NSX Driver¶
The NSX Driver for OpenNebula enables the interaction with NSX Manager API to manage its different components, such as logical switches and distributed firewall.
Here is the dependency between classes into the NSX driver.
NSX Integration¶
Logical switches integration¶
OpenNebula manages logical switches using NSX Driver and the hook subsystem.
An action to create or delete a logical switch either from Sunstone, CLI or API, generates an specific event. If there is a hook subscribed to that event, it will execute an action or script.

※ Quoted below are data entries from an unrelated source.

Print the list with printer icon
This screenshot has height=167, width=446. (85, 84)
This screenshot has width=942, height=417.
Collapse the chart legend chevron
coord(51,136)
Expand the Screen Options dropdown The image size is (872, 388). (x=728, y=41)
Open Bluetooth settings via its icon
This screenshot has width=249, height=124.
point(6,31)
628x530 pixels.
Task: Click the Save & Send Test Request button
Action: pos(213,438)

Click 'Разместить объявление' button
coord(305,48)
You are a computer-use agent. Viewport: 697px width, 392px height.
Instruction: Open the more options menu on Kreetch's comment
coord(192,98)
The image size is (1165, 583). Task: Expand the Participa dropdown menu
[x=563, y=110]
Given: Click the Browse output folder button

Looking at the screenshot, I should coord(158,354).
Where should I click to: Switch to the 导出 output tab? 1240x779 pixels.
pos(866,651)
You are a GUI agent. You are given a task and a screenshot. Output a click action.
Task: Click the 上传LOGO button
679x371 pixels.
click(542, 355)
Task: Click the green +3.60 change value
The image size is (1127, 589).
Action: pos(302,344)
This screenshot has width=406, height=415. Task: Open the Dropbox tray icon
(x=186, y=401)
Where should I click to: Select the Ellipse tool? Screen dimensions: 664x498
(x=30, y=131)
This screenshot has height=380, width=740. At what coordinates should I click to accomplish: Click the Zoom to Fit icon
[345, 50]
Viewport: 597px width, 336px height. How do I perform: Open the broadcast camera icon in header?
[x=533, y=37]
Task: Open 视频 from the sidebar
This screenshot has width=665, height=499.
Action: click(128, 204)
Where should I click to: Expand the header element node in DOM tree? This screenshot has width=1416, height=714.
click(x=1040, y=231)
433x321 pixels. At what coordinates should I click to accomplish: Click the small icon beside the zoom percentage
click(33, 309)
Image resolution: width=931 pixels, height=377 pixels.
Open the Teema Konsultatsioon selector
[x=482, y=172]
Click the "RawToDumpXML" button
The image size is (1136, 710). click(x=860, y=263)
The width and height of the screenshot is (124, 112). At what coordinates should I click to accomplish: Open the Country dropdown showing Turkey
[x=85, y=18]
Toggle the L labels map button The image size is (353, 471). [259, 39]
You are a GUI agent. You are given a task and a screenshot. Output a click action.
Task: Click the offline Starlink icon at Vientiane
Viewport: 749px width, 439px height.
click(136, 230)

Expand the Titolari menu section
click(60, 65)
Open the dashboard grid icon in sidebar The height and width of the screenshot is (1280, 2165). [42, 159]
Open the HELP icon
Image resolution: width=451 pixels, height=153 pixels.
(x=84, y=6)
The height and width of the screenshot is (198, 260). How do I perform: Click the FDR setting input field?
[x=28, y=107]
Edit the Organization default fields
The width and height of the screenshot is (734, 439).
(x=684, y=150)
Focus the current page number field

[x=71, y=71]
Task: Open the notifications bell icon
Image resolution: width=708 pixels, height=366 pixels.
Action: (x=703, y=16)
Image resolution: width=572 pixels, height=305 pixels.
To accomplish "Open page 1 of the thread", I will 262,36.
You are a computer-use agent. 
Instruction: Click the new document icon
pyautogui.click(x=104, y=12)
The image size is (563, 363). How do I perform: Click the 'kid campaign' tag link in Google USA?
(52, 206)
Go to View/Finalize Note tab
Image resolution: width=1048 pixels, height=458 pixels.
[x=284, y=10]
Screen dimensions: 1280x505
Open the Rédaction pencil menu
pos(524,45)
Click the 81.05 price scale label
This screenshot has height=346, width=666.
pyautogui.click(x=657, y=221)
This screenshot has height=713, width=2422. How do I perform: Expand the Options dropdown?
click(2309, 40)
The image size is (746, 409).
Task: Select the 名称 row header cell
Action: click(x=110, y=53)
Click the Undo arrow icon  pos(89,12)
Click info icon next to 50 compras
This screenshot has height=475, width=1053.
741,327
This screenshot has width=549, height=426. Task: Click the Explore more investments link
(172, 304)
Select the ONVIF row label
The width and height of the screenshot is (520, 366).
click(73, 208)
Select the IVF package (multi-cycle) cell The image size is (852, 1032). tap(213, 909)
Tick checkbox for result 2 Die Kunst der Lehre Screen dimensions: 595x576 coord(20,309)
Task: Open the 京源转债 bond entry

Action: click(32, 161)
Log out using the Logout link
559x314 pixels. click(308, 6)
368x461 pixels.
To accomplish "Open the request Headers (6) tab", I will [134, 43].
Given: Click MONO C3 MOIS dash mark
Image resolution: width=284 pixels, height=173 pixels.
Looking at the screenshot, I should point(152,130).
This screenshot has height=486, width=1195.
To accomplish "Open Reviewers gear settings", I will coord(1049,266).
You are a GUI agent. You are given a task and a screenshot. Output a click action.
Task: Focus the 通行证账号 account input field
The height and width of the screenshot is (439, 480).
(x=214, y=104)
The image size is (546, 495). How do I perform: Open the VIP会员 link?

In the NSX integration a hook will use the NSX Driver to send commands to the NSX Manager API and will wait for an answer.
When NSX Manager finishes the action it will return a response and the hook, based on that response, will end up as success or error. The process of creating a logical switch is depicted below.
Security Groups integration¶
OpenNebula security groups defines rules, associated to vnet, that are applied into NSX Distributed Firewall over a specific virtual machine logical port group. NSXDriver is in charge of translating OpenNebula security group rules into DFW rules, on both NSX-T and NSX-V.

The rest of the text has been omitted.